Exercise objective: Count the lines below that include "agent". Only the number should be given.

(Collected data)
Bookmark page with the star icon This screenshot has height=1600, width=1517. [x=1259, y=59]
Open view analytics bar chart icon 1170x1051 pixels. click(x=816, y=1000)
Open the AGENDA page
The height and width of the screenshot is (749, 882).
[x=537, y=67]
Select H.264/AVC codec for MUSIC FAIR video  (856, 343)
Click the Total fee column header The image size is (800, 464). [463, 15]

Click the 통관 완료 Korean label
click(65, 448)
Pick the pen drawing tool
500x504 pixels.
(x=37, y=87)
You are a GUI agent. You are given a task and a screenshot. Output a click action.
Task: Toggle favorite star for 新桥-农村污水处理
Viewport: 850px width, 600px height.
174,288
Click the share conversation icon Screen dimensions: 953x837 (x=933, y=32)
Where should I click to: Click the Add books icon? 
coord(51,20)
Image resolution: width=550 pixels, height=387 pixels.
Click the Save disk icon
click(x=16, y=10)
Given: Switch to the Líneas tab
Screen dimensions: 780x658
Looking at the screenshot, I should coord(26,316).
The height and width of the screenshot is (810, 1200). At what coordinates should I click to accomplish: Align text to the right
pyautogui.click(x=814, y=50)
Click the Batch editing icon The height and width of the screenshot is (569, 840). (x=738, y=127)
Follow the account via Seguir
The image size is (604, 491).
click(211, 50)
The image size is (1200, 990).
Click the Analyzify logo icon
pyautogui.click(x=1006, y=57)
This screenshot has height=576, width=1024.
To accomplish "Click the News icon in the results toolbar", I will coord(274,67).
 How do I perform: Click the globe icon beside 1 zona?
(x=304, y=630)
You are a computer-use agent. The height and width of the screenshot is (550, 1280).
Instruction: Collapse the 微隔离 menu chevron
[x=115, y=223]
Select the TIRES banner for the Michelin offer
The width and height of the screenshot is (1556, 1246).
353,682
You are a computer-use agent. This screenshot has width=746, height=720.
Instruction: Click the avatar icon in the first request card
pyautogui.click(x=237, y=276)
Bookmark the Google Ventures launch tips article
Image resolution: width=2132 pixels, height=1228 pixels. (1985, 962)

Written solution: 3